Going line by line through the entries below, count those that contain "will". Give the number by itself.

____

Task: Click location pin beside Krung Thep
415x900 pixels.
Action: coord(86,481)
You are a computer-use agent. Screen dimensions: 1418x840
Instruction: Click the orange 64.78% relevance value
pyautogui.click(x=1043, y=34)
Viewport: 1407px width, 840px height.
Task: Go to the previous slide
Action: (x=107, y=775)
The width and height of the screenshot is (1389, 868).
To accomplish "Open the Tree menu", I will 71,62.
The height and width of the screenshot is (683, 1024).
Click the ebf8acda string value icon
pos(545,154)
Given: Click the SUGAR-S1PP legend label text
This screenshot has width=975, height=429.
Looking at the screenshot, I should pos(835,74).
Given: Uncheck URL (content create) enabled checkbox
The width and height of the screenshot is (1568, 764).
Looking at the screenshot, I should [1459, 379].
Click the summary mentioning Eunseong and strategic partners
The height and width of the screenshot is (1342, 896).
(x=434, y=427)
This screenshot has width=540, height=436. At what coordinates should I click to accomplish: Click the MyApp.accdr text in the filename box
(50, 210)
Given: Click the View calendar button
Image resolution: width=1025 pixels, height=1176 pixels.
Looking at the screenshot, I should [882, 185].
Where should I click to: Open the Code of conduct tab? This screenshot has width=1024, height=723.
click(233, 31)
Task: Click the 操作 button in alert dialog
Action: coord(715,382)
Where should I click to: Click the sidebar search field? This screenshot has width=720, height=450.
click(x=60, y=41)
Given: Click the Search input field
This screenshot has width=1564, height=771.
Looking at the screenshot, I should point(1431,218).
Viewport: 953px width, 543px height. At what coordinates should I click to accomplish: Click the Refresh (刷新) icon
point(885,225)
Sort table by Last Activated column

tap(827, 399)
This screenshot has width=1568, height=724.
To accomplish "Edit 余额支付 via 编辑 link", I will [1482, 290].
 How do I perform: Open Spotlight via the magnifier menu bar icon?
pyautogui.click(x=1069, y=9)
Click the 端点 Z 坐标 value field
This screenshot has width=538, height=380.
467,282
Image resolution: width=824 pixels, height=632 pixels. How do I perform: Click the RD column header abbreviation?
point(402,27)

____

FINISHED TASK
2